I was under the understanding that you had already gotten this far on other systems. -- Gregg C Levine hansolofalcon@worldnet.att.net "The Force will be with you always." Obi-Wan Kenobi
-----Original Message----- From: coreboot-bounces@coreboot.org [mailto:coreboot-bounces@coreboot.org]
On
Behalf Of joe@smittys.pointclark.net Sent: Sunday, February 17, 2008 8:39 PM To: Gregg C Levine Cc: 'Coreboot' Subject: Re: [coreboot] Dump GPIO I/O Registers
Quoting Gregg C Levine hansolofalcon@worldnet.att.net:
Hello! Isn't the southbridge part of the basic PCI structure? I seem to recall
a
discussion on the earlier list for what we do here, and it came up that
you
can dump the registers for the bridges via the lspci and probably manage them via the setpci commands from the pcitools stuff.

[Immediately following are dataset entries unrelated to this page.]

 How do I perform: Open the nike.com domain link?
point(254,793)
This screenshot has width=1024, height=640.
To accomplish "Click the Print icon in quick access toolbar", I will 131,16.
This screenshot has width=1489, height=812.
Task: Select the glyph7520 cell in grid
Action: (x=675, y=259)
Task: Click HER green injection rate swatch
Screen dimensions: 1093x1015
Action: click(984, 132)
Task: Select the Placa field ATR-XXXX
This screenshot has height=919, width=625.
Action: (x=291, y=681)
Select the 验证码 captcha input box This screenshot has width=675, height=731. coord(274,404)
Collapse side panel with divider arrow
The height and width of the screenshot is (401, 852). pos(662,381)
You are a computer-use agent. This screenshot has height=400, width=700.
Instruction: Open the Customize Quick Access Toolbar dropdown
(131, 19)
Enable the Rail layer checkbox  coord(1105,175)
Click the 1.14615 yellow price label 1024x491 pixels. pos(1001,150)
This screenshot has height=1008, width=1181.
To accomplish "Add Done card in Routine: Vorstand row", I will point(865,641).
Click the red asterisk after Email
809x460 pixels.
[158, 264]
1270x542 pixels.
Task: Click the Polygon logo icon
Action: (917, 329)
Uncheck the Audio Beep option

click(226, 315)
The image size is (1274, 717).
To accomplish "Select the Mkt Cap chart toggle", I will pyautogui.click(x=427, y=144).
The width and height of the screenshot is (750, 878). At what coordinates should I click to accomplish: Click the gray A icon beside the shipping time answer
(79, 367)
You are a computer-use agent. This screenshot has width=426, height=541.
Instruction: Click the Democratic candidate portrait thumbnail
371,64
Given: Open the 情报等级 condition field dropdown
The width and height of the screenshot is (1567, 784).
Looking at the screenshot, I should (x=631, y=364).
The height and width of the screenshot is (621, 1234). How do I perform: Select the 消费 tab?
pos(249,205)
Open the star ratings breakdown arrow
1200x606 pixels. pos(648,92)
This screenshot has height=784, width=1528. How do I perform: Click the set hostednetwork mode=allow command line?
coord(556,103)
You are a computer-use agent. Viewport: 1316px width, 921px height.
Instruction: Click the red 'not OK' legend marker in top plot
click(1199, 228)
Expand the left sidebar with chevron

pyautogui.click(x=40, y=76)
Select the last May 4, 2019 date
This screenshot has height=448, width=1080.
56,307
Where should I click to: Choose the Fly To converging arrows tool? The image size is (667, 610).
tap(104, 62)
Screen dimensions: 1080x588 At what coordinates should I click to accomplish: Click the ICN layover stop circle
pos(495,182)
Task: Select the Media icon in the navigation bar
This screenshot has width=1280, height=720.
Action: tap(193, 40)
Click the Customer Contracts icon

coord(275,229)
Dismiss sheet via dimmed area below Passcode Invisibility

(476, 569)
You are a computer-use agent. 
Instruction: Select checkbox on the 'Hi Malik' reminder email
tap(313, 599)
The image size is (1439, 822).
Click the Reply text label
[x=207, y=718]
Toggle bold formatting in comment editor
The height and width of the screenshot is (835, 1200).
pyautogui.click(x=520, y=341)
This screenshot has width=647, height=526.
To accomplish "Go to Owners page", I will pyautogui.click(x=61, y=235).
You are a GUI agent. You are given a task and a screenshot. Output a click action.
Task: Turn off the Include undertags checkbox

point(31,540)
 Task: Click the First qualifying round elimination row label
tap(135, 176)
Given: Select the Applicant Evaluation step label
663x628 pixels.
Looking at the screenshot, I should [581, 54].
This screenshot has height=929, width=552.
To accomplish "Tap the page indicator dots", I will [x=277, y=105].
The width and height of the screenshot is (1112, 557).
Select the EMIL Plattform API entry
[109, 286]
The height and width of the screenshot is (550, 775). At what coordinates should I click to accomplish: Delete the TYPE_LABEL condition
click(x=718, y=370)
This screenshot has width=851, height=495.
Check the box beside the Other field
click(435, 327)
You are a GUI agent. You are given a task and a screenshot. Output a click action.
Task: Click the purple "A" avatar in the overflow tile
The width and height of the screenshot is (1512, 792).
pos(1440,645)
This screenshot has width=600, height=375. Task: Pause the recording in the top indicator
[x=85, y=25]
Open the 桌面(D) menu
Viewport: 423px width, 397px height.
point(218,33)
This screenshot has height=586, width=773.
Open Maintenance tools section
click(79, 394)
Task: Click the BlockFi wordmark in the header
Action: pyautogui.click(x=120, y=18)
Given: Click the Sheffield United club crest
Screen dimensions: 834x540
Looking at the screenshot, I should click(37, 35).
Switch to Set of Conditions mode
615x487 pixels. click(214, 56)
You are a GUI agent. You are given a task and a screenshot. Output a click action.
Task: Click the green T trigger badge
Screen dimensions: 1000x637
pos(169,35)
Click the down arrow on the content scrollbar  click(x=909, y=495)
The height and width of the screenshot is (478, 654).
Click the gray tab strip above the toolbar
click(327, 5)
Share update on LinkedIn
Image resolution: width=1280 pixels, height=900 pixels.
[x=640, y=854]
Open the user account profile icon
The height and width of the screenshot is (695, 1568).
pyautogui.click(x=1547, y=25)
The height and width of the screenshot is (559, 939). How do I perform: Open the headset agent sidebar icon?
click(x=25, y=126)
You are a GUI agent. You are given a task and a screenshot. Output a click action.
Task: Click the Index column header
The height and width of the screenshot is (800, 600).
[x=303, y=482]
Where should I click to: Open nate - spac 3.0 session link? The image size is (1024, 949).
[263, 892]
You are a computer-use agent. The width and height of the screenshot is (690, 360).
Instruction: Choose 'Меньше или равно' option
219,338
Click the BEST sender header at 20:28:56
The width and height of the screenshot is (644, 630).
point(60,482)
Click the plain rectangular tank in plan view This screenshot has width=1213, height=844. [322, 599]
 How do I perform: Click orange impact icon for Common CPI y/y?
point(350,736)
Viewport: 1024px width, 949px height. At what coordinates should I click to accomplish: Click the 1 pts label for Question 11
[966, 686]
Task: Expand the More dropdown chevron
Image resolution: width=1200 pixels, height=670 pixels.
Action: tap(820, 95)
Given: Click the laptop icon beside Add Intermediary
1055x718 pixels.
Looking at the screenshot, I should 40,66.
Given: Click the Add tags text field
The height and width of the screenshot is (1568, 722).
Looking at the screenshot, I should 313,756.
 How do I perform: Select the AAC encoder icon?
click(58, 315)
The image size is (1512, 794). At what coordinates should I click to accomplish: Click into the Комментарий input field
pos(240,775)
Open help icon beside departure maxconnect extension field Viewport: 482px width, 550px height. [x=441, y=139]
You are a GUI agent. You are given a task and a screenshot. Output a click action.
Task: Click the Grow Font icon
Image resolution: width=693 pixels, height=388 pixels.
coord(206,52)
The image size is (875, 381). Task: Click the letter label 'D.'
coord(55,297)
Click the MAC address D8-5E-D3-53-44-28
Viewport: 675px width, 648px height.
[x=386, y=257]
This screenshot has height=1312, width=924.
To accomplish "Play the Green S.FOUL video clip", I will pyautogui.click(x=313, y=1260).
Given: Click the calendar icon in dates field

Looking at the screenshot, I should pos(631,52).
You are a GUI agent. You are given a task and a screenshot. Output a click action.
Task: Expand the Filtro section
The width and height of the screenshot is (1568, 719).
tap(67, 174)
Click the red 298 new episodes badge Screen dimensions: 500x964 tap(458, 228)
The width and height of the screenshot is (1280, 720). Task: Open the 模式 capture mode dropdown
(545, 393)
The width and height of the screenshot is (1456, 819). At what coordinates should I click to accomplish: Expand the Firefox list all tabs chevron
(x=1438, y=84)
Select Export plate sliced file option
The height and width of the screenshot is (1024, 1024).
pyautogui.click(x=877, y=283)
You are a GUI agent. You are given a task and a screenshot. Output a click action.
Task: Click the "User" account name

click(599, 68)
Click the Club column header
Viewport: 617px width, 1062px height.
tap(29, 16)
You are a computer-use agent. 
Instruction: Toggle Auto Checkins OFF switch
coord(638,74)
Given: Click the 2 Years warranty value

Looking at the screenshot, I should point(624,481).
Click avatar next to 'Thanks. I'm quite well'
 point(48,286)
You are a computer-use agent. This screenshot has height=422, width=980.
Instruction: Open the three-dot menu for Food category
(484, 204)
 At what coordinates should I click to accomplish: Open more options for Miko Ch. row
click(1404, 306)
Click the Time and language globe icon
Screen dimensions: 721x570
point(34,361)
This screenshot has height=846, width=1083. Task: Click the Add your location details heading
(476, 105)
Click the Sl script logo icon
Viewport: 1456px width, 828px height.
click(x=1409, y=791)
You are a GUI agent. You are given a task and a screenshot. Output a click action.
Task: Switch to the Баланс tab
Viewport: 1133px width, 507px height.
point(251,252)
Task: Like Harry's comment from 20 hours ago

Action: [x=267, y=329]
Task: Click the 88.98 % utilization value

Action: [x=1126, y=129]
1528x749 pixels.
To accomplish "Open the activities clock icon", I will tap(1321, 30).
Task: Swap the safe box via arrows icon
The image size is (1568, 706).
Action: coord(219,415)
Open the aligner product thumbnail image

According to the cover sheet for them for my distribution it is possible
to
adjust the latency timers of the whole thing via the setpci command.
Ideally
simply doing a man lspci should tell you what and who behind them. Oh
and
one more thing? Be careful.
-- Gregg C Levine hansolofalcon@worldnet.att.net "The Force will be with you always." Obi-Wan Kenobi
Greg lspci works ok to find/set pci configuration registers. I need something that will probe the GPIO's to find out which one is asserted and if the signal is in or out? Does that make more sense?
-----Original Message----- From: coreboot-bounces@coreboot.org
[mailto:coreboot-bounces@coreboot.org]
On
Behalf Of joe@smittys.pointclark.net Sent: Saturday, February 16, 2008 11:58 AM To: Coreboot Subject: [coreboot] Dump GPIO I/O Registers
Hello, How do I dump the GPIO I/O Registers in linux. I need to dump the GPIO's from the southbridge. Anyone?